Stored items:
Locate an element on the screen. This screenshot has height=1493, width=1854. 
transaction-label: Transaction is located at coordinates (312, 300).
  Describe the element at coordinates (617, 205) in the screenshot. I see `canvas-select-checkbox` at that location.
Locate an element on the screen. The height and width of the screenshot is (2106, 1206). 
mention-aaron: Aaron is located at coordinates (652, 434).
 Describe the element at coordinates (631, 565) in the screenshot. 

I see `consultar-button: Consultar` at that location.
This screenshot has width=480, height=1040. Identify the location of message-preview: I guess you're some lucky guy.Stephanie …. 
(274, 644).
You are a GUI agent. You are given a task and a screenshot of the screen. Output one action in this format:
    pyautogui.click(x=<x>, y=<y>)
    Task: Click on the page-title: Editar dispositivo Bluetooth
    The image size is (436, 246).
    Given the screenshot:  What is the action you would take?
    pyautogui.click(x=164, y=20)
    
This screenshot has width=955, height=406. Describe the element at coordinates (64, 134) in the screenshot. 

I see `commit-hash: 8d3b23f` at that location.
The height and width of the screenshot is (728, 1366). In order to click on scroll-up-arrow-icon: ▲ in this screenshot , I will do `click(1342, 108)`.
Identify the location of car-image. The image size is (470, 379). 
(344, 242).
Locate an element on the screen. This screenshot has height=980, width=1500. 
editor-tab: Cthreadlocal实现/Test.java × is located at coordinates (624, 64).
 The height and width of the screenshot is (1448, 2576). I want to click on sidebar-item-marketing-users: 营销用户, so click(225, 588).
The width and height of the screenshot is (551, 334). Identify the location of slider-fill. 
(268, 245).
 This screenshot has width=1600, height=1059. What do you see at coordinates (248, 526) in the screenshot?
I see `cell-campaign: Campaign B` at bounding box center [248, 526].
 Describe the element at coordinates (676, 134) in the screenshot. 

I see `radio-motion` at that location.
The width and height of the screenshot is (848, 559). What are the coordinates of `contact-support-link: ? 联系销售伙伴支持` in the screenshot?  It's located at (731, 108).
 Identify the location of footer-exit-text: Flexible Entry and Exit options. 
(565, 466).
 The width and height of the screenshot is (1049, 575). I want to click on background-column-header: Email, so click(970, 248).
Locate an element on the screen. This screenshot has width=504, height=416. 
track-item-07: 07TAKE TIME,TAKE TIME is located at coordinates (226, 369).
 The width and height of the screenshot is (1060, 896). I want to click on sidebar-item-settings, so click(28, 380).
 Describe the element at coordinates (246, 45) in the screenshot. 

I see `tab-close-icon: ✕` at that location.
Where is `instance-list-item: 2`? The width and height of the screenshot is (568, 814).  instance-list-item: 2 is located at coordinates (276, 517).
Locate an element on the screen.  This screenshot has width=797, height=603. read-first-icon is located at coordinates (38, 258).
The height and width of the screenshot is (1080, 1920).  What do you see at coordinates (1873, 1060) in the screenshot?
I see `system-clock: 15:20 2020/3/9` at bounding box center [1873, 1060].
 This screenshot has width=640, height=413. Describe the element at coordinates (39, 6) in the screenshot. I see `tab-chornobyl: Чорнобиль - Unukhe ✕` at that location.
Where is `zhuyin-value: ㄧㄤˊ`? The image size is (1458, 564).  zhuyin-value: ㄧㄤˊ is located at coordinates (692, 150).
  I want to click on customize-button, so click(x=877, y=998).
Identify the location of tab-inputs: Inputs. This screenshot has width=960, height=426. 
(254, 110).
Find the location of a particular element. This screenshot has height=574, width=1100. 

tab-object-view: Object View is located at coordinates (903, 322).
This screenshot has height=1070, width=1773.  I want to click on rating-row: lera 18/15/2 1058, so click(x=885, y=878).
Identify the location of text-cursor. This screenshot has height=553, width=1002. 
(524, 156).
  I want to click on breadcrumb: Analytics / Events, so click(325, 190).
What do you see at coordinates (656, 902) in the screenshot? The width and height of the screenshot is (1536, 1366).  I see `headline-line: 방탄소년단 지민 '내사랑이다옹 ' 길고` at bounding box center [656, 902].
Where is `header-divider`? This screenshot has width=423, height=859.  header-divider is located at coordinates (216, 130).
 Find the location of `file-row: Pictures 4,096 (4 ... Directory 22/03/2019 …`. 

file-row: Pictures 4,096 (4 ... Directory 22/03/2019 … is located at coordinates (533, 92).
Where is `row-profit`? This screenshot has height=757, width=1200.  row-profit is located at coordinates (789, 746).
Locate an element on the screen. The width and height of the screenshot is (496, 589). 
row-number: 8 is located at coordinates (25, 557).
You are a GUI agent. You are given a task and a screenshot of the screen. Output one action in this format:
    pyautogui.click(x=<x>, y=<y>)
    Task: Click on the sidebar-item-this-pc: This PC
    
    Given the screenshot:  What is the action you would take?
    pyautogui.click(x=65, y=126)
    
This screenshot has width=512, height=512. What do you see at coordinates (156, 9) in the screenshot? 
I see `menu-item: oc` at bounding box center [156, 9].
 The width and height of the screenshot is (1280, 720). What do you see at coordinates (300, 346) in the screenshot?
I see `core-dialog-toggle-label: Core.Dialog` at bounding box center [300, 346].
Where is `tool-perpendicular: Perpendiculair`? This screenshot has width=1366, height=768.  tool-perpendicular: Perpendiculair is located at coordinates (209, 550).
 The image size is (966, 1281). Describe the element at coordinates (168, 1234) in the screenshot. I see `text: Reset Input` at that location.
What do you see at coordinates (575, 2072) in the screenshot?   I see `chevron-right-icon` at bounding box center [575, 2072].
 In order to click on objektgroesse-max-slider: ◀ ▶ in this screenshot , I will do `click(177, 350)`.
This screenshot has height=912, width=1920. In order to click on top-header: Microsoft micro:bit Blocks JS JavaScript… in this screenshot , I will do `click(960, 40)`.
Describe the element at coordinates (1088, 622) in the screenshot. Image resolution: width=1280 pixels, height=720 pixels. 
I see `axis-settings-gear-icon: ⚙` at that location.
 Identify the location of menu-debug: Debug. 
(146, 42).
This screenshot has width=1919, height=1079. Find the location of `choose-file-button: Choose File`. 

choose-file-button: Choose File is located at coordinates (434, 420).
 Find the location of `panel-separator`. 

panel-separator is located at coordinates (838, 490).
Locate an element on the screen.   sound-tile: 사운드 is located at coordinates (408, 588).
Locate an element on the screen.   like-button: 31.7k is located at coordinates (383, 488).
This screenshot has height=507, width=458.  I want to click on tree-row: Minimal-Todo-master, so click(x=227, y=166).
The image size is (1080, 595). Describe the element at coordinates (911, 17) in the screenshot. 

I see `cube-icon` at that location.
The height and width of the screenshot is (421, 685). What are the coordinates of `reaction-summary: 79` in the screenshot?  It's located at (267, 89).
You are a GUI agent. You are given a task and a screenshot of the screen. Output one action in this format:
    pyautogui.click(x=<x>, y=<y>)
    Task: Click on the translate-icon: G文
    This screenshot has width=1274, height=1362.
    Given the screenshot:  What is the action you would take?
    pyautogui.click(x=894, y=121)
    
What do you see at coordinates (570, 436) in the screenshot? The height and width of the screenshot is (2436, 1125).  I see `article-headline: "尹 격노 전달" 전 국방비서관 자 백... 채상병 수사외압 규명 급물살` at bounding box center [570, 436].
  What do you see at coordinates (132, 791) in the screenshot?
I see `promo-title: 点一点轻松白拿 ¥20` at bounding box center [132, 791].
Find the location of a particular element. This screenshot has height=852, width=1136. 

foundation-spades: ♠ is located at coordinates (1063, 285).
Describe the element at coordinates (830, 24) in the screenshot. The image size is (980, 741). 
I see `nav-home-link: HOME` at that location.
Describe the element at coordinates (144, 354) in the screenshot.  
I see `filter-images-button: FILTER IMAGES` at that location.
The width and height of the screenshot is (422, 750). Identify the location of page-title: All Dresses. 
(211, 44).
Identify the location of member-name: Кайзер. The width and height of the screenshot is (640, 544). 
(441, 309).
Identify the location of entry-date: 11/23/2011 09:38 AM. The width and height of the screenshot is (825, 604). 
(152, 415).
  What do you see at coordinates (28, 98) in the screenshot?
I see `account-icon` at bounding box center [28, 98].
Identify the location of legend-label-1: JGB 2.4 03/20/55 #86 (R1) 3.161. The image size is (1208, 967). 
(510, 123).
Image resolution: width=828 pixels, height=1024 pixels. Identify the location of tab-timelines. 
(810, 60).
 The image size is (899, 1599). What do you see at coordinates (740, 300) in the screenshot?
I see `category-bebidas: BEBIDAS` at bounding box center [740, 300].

The task -
Return every line of the items above that contains the string "title".

Solution for this task -
    Task: Click on the page-title: Editar dispositivo Bluetooth
I see `promo-title: 点一点轻松白拿 ¥20` at bounding box center [132, 791].
The width and height of the screenshot is (422, 750). Identify the location of page-title: All Dresses. 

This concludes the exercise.